Mary saw that faith tested time and time again, even before Coretta
married Martin Luther King Jr., in 1953. The girls grew up together
in the small town of Marion, Ala., in the 1930s and 40s.
Mary was two years younger than Coretta born in 1929, but Mary said
she was always the one who told Coretta about what the adults were
talking about.
"My mother would tell me about the Klan and all the bad things
happening," Mary said. "Coretta's mother just kept her reading."
So when Coretta and Mary were at school one day the county school
allowed black and white children to go together, although their play
area was separated by a fence and Coretta saw a young white boy
sitting by himself, she went over to talk to him.
But when she reached him at the fence, he spit on her.
"She ran around that fence so fast, and whipped him good and then ran
back around," Mary said with a twinkle in her eye. Even today, almost
70 years after the incident, it was easy to see Mary was proud of her
usually reserved cousin.
Coretta and Mary had no idea what repercussions would come of that
seemingly courageous schoolyard act. Later that day, Coretta had
lingered in the pastures on her way home. Her mother and father were
worried about her, as it was starting to get late.
"I said, 'Miss Bernice, Coretta will be alright she's not afraid of
anything,'" Mary said. "She scratched that boy up good."
But Obie Scott, Coretta's father and Mary's uncle, knew something the
young girls did not.
Earlier that day Obie overheard a man in town say, "That little Negro
girl who scratched my son up will never again see the light of day."
So Mary was sent up to the pasture to find her cousin.
"I found her tied up underneath a tree," Mary said, shuddering as she
recounted the scene. "Not far away were nooses tied to another tree
branch. When I bent down to check on her, they caught me too."
Mary said the men had run out of rope and tied her up with their own
shoelaces.
"Coretta had her mouth taped up, so I took it off for her," Mary
said. "When I did, she said, 'Now Mary, don't yell, things will be
alright. Someone is going to come find us.
"She said, 'Mary something tells me everything is going to be all
right," Mary said. "But I didn't believe her. I said, 'Well something
hasn't told me nothin'!'"
That faith her older cousin had, Mary said, calmed her down and soon
enough Obie came creeping up with his shotgun.

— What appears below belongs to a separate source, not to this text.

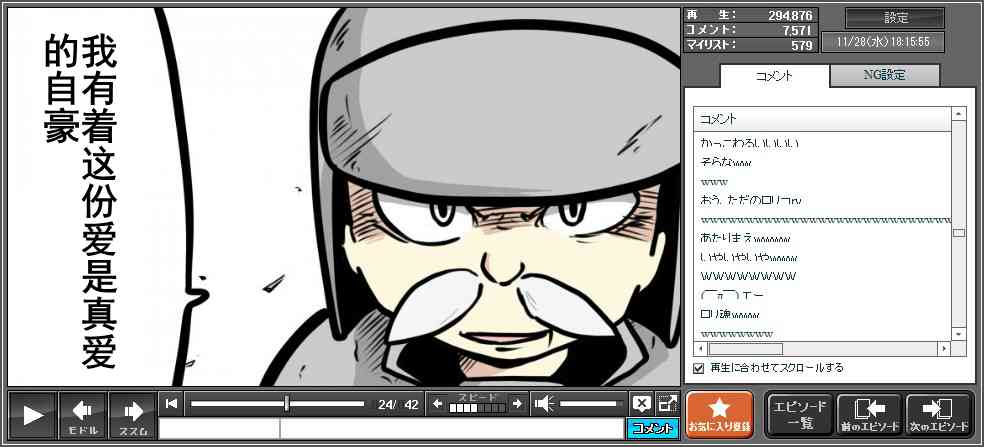Increase speed with the right arrow
The image size is (984, 447).
click(x=517, y=404)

"He walked right up on them and fired shots in the air," Mary said.
"One shot up and they ran. We never heard from them again."

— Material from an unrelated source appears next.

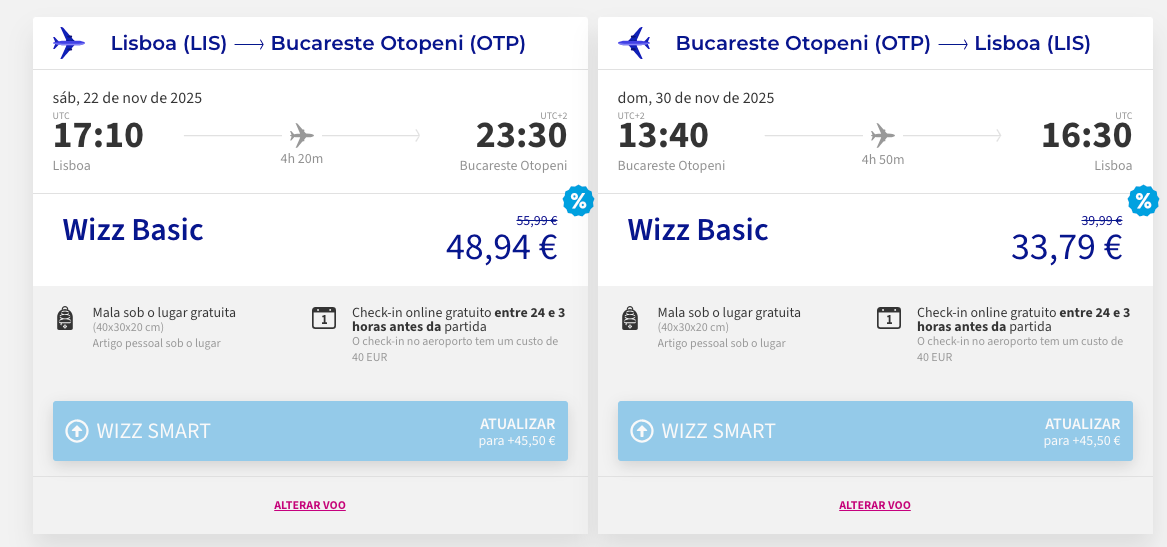This screenshot has width=1167, height=547.
Task: Select the Wizz Basic fare for outbound flight
Action: 133,230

But that was certainly not the last hardship for the Scott cousins
and their families.
One evening a few white men came to Mary's house and summoned her
stepfather to "help them" that evening.
He didn't come home.
A few days later, Mary's family received a tip from another white man
about where they might find their stepfather.

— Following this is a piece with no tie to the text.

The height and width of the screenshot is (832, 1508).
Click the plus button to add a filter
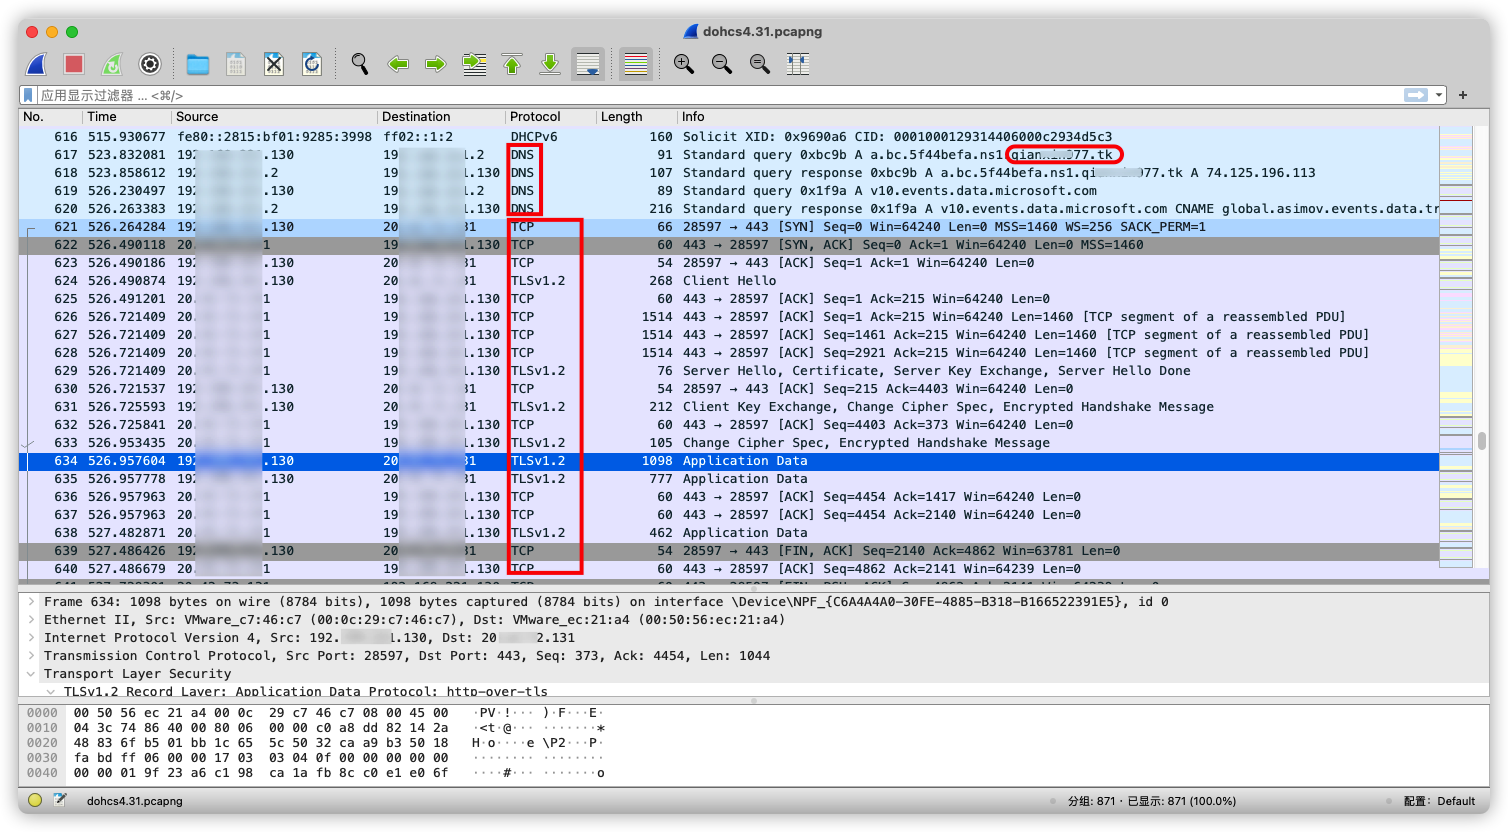coord(1461,94)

"We found him strapped to a tree with bullet holes in him," Mary said.
Another time, Mary and her brother had concocted a plan to "get the
men" who beat up Coretta's father by burning down their house.
Mary said Obie would tell Coretta's mother, Bernice, everyday that he
wasn't sure if he would come back or not.
"That's the fear we lived in," Mary said.
The ever-feisty Mary persuaded her first cousin to tag along on the
adventure to burn down the house of the men who beat up Obie.
"My brother put the oil down, I had the matches, and I told Coretta
to bring the fuses," Mary said.
But Coretta didn't bring them saying she forgot, but knowing in her
heart that what they were about to do was not the right thing.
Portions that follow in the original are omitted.